The 3-market risks for 2022 are probably not what you think. However, before we get into that, I want to wish you and your families a very Merry Christmas.
As we wrap up 2021, such will mark our 21st year of publishing the weekly newsletter. It has been amazing to watch it grow from a few readers into a global audience. Over the years, we have reported on bull markets, crushing bear markets, financial crises, and economic events, both good and bad.
It has been a privilege, or rather an honor, to continue to share my thoughts with you over all these years. I hope you have found it informative and helpful. As we enter into 2022, I remain hopeful we can continue to share our thoughts for another 20-years.
Thank you again for your loyal readership,
“May the peace and joy that Christmas brings always be with you all year long.”
This week’s newsletter is in a simple format for quick reading. We will return with the regular newsletter in January.
While many issues can impact markets, here are the 3-market risks that we think are the most important.
As Jeffrey Kleintop recently noted:
“Rather, [these risks] are often hiding in plain sight. As goes one of my favorite quotes often attributed to Mark Twain: “It ain’t what you don’t know that gets you in trouble, it’s what you know for sure that just ain’t so.” Risk appears when there is a very high degree of confidence among market participants in a specific outcome that doesn’t pan out.
That is correct. While we disagree on the issues that we think could disrupt the “bull market” in 2022, we do agree that “risk” comes from the disappointment of what was previously “priced” into the market. The repricing of the market to align with “reality” tends to catch investors by surprise.
In this case, the 3-market risks are simply the reversal of previously supportive forces of stock prices. If these forces remain supportive, then markets should continue their bullish advance. However, for whatever reason, should those supports reverse, then logically weaker markets should follow. Such was a point I discussed with Charles Payne on Fox Business this week.
So, what are the 3-Market Risks we see in 2022?
Over the last couple of years, the Federal Government engaged in a tsunami of monetary policies that flooded the financial system. However, the scale of these monetary interventions dwarfed those seen post the financial crisis.
An essential difference between the monetary injection in 2008 and 2020 was the direct checks sent to households. These direct deposits created an enormous demand “pull-forward” on an unprepared supply chain. Not surprisingly, inflation became a problem because it took about 9-months for increases in money supply to hit the economy.
However, with the majority of the monetary impulses fading, 2022 will likely be a year where we could see deflationary pressures return. Unfortunately, the return of deflation may come precisely when the Federal Reserve plans to hike interest rates.

- DATASET SECTION
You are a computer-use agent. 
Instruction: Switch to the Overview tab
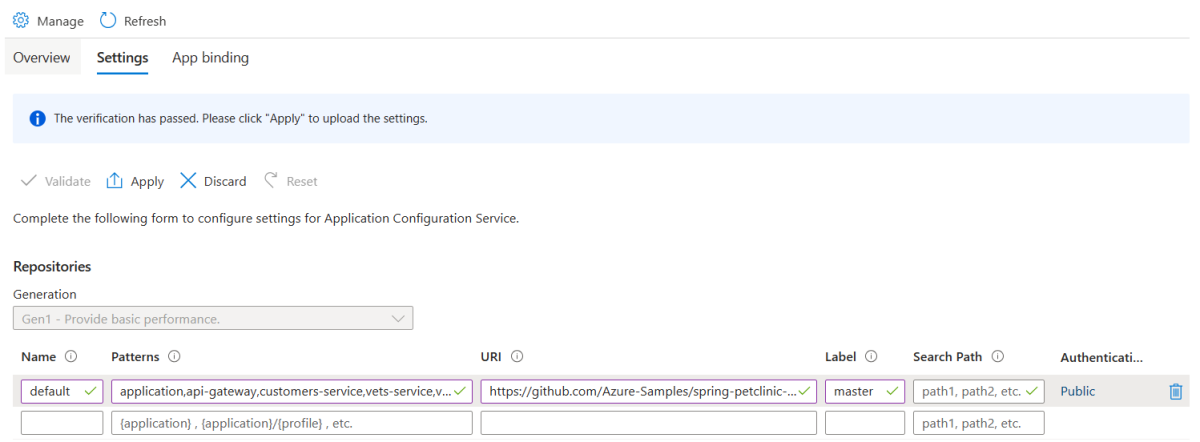[x=42, y=58]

- PARTS OF THE EXERCISE
1. According to the 2022 market risks newsletter, how many years of the weekly newsletter will be complete as 2021 wraps up?
2. List every person named in the 2022 market risks newsletter.
3. Pick up the 2022 market risks newsletter right after its last sentence and keep writing.

- ANSWERS TO THE PROBLEMS
1. 21 years.

2. Jeffrey Kleintop, Mark Twain, Charles Payne

3.
Don’t dismiss that last point lightly. The Fed is hiking interest rates to quell inflationary pressures, which will, by definition, lead to slower economic growth. As Larry Summers previously stated:
“There is a chance that macroeconomic stimulus on a scale closer to World War II levels will set off inflationary pressures of a kind not seen in a generation. I worry that containing an inflationary outbreak without triggering a recession could be even more difficult now than in the past.”
He is correct. The Fed is notorious for mismanaging economic cycles. Despite repeated hopes for a “soft landing,” they have never achieved such an outcome. Instead, their history, as noted previously, is one of creating booms and busts.
The risk is not the initial rate hike, the second, or even the third for stocks. It is the point where the increase in rates causes something to break either in the economy, credit markets, or a change in bullish psychology. Secondly, without exception, rate-hiking campaigns led to a negative outcome.
It has not been just fiscal policy that inflated asset prices over the last couple of years, but monetary policy as well. The Fed’s repeated interventions of “quantitative easing” and “zero-interest-rate policy (Z.I.R.P.)” fostered an appetite for speculative risk-taking in the markets. Moreover, as we have shown previously, there is a high correlation between the Fed’s balance sheet expansion and increases in asset prices.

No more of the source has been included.